In this section we experimentally examine the performance of our proposed methods, and compare them against different uncalibrated regression models. We first revisit the toy dataset used at the beginning of the paper. We then use 5 UCI datasets to compare multiple regression models.

As base models we selected three methods with Gaussian outputs: Ordinary Least Squares regression (OLS), Bayesian Ridge Regression (BRR), and Gaussian Process Regression (GPR). This choice is motivated by the following reasons. (1) Gaussian-output models are the most common among probabilistic regression methods, and have been used as baseline approaches in most regression problems. (2) These three models covers different aspects of a Gaussian-output method. OLS is optimised by squared error, which is the equivalent of fitting a linear function to predict the mean of a Gaussian output with a shared standard deviation. While BRR is still a linear model, all its parameters are optimised through a posterior given certain priors (in this case uninformative priors are used, which acts as regularisers). GPs can give non-linear predictions with certain kernels (in the following experiments RBF is used), and is optimised through a likelihood function. However, as stated previously, our proposed approaches are not limited to Gaussian-output methods – our main goal here is to compare performance among different model assumptions.

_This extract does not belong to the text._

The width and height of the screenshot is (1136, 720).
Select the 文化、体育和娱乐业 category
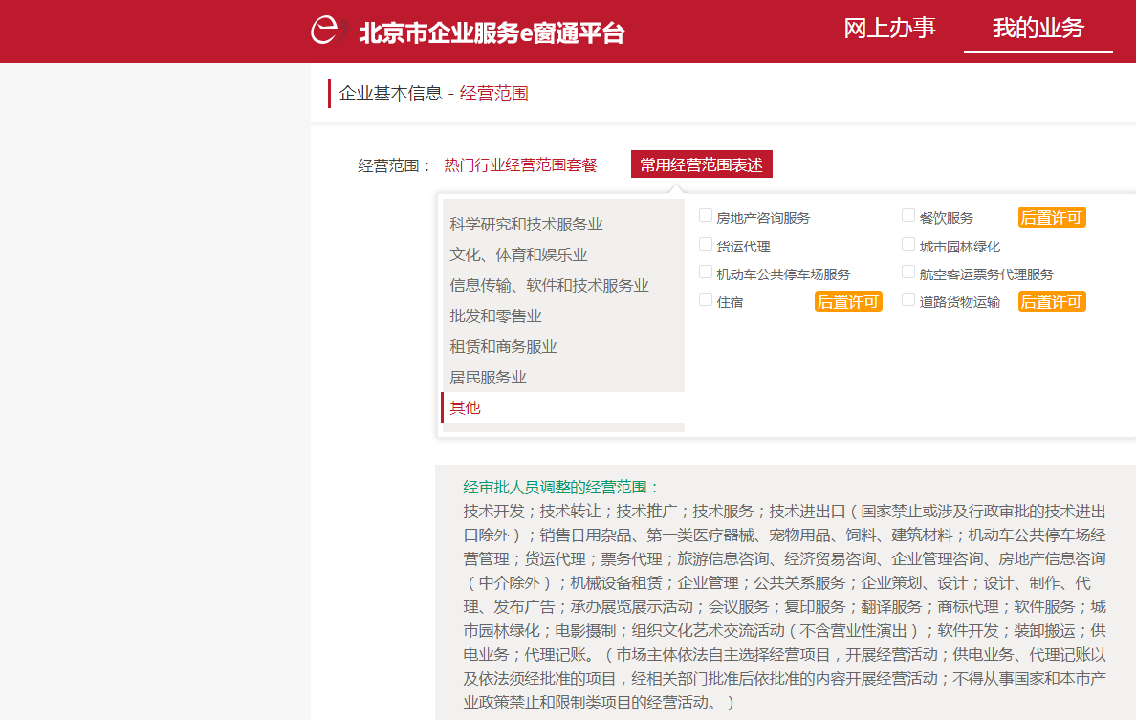[x=516, y=254]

In terms of implementation, for all experiments we apply the same experimental design as in [17, 9], which runs 5-fold cross validation. Given a base model class and a calibration method, a calibrated regression can be trained by separating the training set into a base set and a calibration set. For each execution, the training set is divided into another 3 folds to iteratively train the base models and the calibration methods, which provides three calibrated models. The base model is first fitted with the base set, and then used to provide predictions on the calibration set. The calibration is then learnt on the calibration set with the these predictions from the base model. Finally, during testing, the predictions are obtained by applying the learnt base model and calibration consecutively, the final predictions are given as the averaged prediction among all three calibrated models.

6.1 The Toy Dataset

In Figure 1 we showed an initial example with OLS to demonstrate the motivation of applying calibration on regression tasks. Here we use the dataset again to compare our proposed methods and uncalibrated models. The dataset is generated as a mixture of two lines with a given Gaussian noise, with uniformly generated features on the horizontal axis. The 5-fold cross validation provides the following results.

Figure 4 visually shows the predicted densities from both BRR and GPR from a single training, with calibrated densities from them using e-logistic, e-beta, and GPC respectively. We omit the results of OLS here as it is partly shown in Figure 1 and close to the results of BRR in this particular case. In general, all three proposed approaches are able to capture the bi-modal shape of data distribution towards larger input values, and can correct the base output to be closer to the true distribution as given in Figure 1. Both e-logistic and e-beta clearly show horizontal density bands across the figures, which is expected given their empirical nature. Notably, the calibrated results with GPR under-estimates the densities around the top right of the figure. The explanation can be obtained by checking the original output of the GPR, which shows a non-linear estimation by virtue of the RBF kernel, and also under-estimates the densities at the same x-location in the top-right area. As discussed previously, while calibration can help improve the probability estimates from a given model, it can not further correct the predictions that are already grouped together. In this case, the non-linear GPR provides the same density estimation for the top-left area as many other low-density areas, meaning this area cannot be simply fixed by applying calibration.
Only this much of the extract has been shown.